Statistik 2017 ist Rekordjahr bei Stadtführungen

Auch ein Anlaufpunkt bei den Stadtführungen: die Gottesackerkapelle mit dem Gerüst unter dem Rundtonnengewölbe.
Auch ein Anlaufpunkt bei den Stadtführungen: die Gottesackerkapelle mit dem Gerüst unter dem Rundtonnengewölbe. © Foto: Stadtverwaltung
Crailsheim / pm 13.03.2018

Dass Crailsheim keine Tourismushochburg darstellt, ist keine Neuigkeit. Im Unterschied zu vielen Nachbarstädten fehlt hier, infolge der Kriegszerstörung, ein geschlossenes Stadtbild mit historischer Bausubstanz und dem Flair verwinkelter Gassen und attraktiver Altbauten. Dennoch hat auch Crailsheim manches zu bieten. Die Zahl der Besucher, die über eine Stadtführung mehr zu Geschichte und Kultur der Stadt erfahren möchten, nimmt stetig zu.

2017 ist nun ein neuer Rekord an Stadtführungen erreicht worden: Die Frauen und Männer des Crailsheimer Stadtführungsservices haben im abgelaufenen Jahr 211 Rundgänge mit 4640 Teilnehmern geführt. Damit lag die Bilanz um fast 100 Führungen über dem Schnitt der letzten Jahre (2012 bis 2016: durchschnittlich 114 Führungen im Jahr).

Ausschlaggebend für das außergewöhnlich gute Ergebnis war der Erfolg des „Crailsheimer Reformationswegs“. 83 Gruppen buchten im Jahr des Reformationsjubiläums Führungen entlang dieser Crailsheimer Besonderheit.
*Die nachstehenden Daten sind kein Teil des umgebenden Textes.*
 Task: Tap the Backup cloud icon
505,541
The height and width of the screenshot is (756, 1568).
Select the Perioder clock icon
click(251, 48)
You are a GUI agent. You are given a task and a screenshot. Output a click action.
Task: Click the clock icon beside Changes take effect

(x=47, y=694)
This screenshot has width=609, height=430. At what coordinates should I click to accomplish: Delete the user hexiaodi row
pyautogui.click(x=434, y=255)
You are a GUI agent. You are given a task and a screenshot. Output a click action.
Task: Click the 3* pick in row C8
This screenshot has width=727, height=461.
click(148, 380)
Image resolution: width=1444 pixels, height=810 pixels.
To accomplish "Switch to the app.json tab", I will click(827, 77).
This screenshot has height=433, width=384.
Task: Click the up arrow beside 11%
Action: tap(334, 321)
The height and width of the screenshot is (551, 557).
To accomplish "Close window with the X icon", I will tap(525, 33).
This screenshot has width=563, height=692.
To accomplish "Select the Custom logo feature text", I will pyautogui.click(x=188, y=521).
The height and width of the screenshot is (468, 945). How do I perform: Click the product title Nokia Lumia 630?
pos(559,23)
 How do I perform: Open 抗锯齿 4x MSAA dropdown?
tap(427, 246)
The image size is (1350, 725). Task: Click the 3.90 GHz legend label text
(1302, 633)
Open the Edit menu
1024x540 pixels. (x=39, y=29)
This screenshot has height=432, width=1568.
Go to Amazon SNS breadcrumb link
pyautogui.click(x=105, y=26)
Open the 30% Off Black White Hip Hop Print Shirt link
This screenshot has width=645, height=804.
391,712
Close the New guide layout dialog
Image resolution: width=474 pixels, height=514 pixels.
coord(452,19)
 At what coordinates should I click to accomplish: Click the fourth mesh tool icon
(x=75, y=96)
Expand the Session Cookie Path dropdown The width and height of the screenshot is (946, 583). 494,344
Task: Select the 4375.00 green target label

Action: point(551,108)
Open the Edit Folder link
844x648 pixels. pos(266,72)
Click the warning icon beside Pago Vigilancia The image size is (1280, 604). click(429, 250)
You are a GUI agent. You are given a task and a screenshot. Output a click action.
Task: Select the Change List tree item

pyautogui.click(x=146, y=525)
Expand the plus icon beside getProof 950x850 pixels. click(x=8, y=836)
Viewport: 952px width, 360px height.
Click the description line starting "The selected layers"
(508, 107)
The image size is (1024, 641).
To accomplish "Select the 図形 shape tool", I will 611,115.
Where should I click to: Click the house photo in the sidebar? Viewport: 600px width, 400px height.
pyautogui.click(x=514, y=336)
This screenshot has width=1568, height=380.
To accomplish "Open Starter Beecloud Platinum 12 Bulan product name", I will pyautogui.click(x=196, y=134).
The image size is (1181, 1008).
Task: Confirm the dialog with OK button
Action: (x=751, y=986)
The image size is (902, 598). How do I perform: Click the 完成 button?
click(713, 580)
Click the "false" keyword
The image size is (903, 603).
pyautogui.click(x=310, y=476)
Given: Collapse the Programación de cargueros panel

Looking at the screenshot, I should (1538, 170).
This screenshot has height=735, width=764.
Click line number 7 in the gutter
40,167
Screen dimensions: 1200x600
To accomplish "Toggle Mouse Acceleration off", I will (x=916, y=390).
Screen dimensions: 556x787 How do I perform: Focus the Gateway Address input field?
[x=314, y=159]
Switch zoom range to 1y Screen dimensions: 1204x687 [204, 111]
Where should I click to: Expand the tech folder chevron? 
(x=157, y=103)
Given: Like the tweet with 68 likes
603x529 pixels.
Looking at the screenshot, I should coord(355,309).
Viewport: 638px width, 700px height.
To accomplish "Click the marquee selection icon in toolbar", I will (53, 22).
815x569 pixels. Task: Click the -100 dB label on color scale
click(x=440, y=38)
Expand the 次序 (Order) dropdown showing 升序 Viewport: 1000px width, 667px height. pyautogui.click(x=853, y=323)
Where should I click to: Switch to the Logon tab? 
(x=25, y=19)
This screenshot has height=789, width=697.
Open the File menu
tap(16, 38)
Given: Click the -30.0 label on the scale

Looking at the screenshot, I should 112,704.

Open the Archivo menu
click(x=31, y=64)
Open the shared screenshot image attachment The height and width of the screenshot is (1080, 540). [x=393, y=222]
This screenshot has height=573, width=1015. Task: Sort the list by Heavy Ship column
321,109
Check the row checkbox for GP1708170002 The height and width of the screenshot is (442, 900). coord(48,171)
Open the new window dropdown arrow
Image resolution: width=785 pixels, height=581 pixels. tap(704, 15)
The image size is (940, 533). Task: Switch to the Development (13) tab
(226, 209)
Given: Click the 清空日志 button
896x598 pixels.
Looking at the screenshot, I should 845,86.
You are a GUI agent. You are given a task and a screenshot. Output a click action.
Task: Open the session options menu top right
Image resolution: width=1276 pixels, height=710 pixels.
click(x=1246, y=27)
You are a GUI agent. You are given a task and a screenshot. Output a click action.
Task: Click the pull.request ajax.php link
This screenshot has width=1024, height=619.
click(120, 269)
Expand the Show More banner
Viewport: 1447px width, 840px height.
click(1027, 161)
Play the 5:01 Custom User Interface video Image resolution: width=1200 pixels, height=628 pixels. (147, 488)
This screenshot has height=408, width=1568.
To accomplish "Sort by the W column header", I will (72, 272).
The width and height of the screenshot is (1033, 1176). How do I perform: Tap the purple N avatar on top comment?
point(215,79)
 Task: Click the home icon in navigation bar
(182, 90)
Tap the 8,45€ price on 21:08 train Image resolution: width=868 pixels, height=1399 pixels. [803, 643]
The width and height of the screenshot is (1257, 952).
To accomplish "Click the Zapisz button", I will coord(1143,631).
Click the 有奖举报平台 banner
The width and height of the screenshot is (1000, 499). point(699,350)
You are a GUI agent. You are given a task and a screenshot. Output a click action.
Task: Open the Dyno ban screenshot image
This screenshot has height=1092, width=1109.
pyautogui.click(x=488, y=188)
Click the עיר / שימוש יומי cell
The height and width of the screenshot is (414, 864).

Dazu kamen zahlreiche Rundgänge, bei denen Stationen des Reformationswegs mit anderen Themen kombiniert wurden. Interessenten für dieses neue Crailsheimer Aushängeschild kamen aus ganz Süddeutschland.

Der Stadtführungsservice wurde 2006 aus der Taufe gehoben und ist beim Stadtarchiv angesiedelt. Seit Beginn vor zwölf Jahren gab es mehr als 1300 Führungen, an denen knapp 28 000 Personen teilnahmen, wie die Stadtverwaltung mitteilt.